2)Seikilosの歌(seikilos.aiff.sit.187K)。
 1883年、Ramseyが小アジアのレストランの石柱に刻まれているのを発見した最も魅力のある小品で、推定年代は前2世紀または前1世紀といわれる。
 もとは墓碑で、前書きからエウテルペーの息子のセイキロスという人物が、親族のためにこの墓碑をたてたことがわかる。
譜面

 歌詞を直訳すると、次のようになる。
歌詞
生あるかぎり 輝いてあれ
君よただただ 苦悩をやめよ。
人生は束の間、
時の取り立てが待っている。
Lyra.JPG
 最後の行の"telos"は語意の幅がきわめて広い語で、「終わり」「完成」の意味もあれば、「債務」といった意味もある。そして、"apaitein"が「返還請求する」という意味であってみれば、あまり抒情的な気分にばかりは浸っていられないが……。古代ギリシア人の現実主義をうかがわせて興味深い。
 ここで使用されている楽器はリュラLyra(右図)である。

3)太陽神への讃歌。
 クレタの楽人Mesomedesが紀元後130年ころに作曲したものと伝えられている。ビザンティオンのいくつかの写本で伝えられていたものを、1581年、ヴィンツェツォ・ガリレイ(ガリレオの父)が公にした。
 この曲は25行から成り、前の6行はアポロンへの呼びかけであり、音符はつけられていない。音符をともなう後の19行は、太陽神が太陽の戦車を駆って大空をめぐり、星々のコロスがオリュンポスで舞い、月が四季を導くと歌っている。

 このほかに断片をあわせても、伝存するのは30編ぐらいにすぎない(ここ”Ancient Greek Music”に蒐集されている)。失われたものの膨大さに、一種呆然たる想いをいだかないではいられない。古音楽の復元に取り組んでいるグレゴリオ・パニアグアは言う。「(このレコードは)取りかえしのつかない喪失という確たる現実を前にして起こる無念の感情の、個人的表現にほかならない」と。

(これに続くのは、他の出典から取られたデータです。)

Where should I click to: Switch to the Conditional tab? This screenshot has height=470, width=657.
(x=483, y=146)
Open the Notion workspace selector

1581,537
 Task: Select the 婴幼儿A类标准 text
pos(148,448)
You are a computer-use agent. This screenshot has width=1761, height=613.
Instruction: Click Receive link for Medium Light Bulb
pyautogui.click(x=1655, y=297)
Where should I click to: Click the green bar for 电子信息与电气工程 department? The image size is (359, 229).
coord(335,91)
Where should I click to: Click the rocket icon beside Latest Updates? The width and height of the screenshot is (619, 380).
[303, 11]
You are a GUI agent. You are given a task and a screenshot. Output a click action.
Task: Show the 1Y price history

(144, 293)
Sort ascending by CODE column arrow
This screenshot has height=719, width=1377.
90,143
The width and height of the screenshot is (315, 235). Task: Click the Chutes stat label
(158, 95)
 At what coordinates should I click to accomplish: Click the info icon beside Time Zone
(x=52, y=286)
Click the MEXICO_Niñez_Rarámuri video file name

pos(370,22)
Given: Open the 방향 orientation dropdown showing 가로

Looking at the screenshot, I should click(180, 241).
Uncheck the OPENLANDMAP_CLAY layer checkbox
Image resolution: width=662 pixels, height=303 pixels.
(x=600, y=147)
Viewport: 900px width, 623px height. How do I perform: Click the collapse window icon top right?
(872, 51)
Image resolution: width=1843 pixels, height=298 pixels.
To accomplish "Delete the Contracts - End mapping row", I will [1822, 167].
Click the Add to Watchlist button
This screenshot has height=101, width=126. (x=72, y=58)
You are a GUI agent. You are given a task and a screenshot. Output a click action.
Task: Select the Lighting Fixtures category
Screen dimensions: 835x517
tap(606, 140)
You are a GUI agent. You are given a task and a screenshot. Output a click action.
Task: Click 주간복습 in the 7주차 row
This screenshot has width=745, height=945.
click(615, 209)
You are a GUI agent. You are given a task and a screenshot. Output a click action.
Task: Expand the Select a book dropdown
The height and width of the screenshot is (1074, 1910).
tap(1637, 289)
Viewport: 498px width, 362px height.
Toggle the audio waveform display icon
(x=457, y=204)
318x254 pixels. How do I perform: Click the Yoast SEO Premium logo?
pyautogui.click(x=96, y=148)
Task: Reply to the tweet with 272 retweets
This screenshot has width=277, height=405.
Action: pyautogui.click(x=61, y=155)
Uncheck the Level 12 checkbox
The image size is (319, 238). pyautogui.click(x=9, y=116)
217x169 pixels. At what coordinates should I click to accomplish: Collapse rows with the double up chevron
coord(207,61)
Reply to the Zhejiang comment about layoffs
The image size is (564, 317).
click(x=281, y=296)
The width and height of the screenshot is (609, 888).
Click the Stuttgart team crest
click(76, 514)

 そういうパニアグアの作品の中から、ここでは、わたしの好きな「テクメッサの嘆き」を鑑賞したい。


Tekmessaの嘆き




Tekmessa

 小アジアの内陸部に、広大な地域を領有する王国Phrygiaがあった。Tekmessaは、ここの王Teleutasの王女であった。なかば伝説にうもれたToroia戦争の時代のことである。

 アカイアの軍勢は10年にわたってToroiaを攻囲したが、その間、当然のことながら、周辺諸都市を荒らしまわった。

 とくに、Achilleusと並び称される闘将Aiasは、牛皮7枚を重ねた大盾を自由に扱うような巨漢で、つねにギリシア勢の先頭にあって戦い、敵将Hektorと渡り合うこともしばしば。Achilleusの不参加によってギリシア勢が危機に瀕し、自分の船も焼かれようとした折にも、一歩も退かず、阿修羅のごとく戦った。

 戦争においてこのようなめざましい働きをする猛将であってみれば、ほかの点でも働きはめざましい。Toroia攻撃の最初の9年間、彼はToroia周辺と奥地の諸都市を攻め、ThrakiaのChersonesosの王Polymestorの領土を侵し、Ide山のToroia人の家畜を荒らし、Phrygiaの王女Tekmessaを掠奪して女奴隷とし、軍陣の自分の寝所に侍らせた。

 さて、Achilleusが戦死し、この英雄の有名な(Hephaistos神が製作したと伝えられる)武具一式が、最上の勇者に賞として出されたとき、これをOdysseusと競ったが、武具一式はOdysseusに与えられることになった。憤りのあまり、Aiasは、Odyusseusとその味方をした者たちに復讐せんとする。ところが、(ソポクレスによれば、それと察知したAthena女神によって)発狂させられ、牛羊の群を仇と信じて殺戮した。

 やがて狂気より覚めたAiasは、おのれの行為を深く恥じ、Tekmessaとの間に生まれた息子(Eurysakes)に別れを告げ、異母弟のTeukrosに後事を託する言伝をしたあと、禍をなした剣を埋めると称して海辺に出、Hektorから贈られた剣に伏して死ぬ。

 Aiasが自殺したとき、その血からアイリスの花が生じ、それで花弁にはこの英雄の名(Aias-aiai「アイアス、ああ!」)がしるされているという。


音楽(tekmessa.aiff.sit.255K)

 出典:Papyrus Berlin 6870(後2〜3世紀の作者不詳の悲劇断片)
 指揮:Gregorio Paniagua
 演奏:Atrium Musicae
  歌:Beatriz Amo(?)
 使用楽器:
 シュリンクス(syrinx)――長さの異なる閉管の縦笛を高さの順に並べたもの。いわゆる「パンの笛(牧笛)」。
 フォティンクス――エジプトに起源をもつ木製の横笛。
 パンドゥーラ(pandoura or pandouris)――3本の弦をもつ長柄のリュート。トリコルドン・リュラ(trichordon lyra「三本弦のリュラ」の意)とも呼ばれる。

 歌詞は、「アイアースがアキレウスの鎧をオデュッセウスと争って敗れ、自殺に追い込まれたことを、愛人テクメッサが嘆くもの」だそうですが、原詩のコピーを提供してくださる方がいらっしゃったら、感激です。